Eventcube is a feature-rich ticket and events platform that allows event organisers to accept payments directly from customers in a fully-branded ecosystem.Eventcube is a fast growing startup within the ticketing world and we are looking for a full-time developer to join our team, supporting the core product as well as various integrations and sub-products. This is a full-time role based in our East London offices, though we will consider candidates that wish to work 4 days per week.You will be reporting in to Eventcube’s head of development.The ideal candidate would be comfortable working with both front and backend as well as new technologies but the role will be largely focused on PHP development.Our culture is relaxed, yet hard working. Eventcube sits in part of a larger music, events and technology network including Ransom Note, Tracks, Mumu Agency and more.
Skills
- At least 4 years of commercial experience with PHP and relational databases
- Good knowledge of modern PHP features, such as closures, namespaces, etc.
- Good knowledge of SQL
- Experience with the Laravel framework (or with another similar web framework) and RESTful apis
- Good understanding of Javascript, jQuery, HTML5 and CSS - ability to work with a frontend dev
- Experience working with Git in a team using feature branches / GitFlow
- Basic knowledge of Unix and bash
- Some experience with AWS - in particular EC2, S3 and SQS
Benefits
- Competitive Salary
- 28 Days Holiday
- Performance based Annual Bonus
- Pension
- Macbook or Equivalent hardware budget
- Training budget
- Regular nights out
- Option to attend festivals and events we work with
- Regular reviews with management and the option to really help shape a growing company
How to apply
What to do:
Write a small application that queries GitHub's API and returns 500 repos with the topic "php"(https://developer.github.com/v3/search/#search-repositories). Your application should expose the following endpoints:
- /api/php - returns 500 repositories with the topic "php", without any filter or sorting.
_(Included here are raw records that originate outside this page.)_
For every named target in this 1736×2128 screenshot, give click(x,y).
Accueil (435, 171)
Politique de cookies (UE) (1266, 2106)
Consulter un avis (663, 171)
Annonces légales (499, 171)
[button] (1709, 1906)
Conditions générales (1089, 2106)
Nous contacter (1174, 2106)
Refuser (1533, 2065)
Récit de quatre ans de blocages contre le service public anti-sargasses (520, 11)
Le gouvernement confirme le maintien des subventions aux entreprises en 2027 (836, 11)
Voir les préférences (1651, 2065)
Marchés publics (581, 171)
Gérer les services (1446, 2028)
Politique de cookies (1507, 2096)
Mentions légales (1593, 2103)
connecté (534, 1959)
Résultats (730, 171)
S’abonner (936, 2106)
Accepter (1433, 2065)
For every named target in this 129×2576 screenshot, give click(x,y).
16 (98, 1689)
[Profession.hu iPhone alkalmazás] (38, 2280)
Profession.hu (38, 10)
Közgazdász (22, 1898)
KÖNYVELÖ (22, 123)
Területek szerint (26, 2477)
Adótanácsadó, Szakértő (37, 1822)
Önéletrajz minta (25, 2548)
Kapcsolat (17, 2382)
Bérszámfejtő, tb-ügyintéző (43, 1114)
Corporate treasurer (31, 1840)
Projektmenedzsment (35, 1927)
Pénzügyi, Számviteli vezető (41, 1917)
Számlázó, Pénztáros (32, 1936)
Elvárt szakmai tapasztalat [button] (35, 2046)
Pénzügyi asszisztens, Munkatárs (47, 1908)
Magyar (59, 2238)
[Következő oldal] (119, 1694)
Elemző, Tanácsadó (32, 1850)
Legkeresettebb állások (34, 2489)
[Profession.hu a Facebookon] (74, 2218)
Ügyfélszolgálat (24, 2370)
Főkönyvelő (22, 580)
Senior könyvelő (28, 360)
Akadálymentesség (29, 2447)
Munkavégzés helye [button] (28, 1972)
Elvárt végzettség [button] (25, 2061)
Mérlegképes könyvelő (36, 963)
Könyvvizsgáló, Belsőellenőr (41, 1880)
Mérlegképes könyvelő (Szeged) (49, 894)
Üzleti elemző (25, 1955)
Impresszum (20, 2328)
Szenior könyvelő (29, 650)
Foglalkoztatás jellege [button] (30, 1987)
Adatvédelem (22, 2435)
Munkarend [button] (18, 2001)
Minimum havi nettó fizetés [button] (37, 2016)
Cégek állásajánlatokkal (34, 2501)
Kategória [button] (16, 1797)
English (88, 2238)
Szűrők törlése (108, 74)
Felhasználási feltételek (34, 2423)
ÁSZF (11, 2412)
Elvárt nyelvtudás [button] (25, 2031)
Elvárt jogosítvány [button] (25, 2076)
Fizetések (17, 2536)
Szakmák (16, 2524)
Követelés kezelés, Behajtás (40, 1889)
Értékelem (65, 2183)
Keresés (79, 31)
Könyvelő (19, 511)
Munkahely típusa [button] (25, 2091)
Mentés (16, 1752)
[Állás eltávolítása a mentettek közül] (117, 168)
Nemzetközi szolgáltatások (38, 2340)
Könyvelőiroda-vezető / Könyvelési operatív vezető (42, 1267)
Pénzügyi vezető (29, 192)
- /api/popularity/php - returns the 500 repositories sorted by popularity (stargazers_count)
- /api/activity/php - returns the 500 repositories sorted by activity (updated_at)
Some notes:
- Your responses should be in JSON format. Each repository in the response should only contain the fields id, name, full_name, html_url, language, updated_at, pushed_at and stargazers_count.
- Don't use GitHub’s API query params to sort the results. Instead, retrieve the default results and sort them yourself.
- You must use Laravel as a framework.
Bonus points:
- Enable pagination on your results (query params on your endpoints)
Please include instructions on how to run the application locally so that it can be tested on a *nix operating system.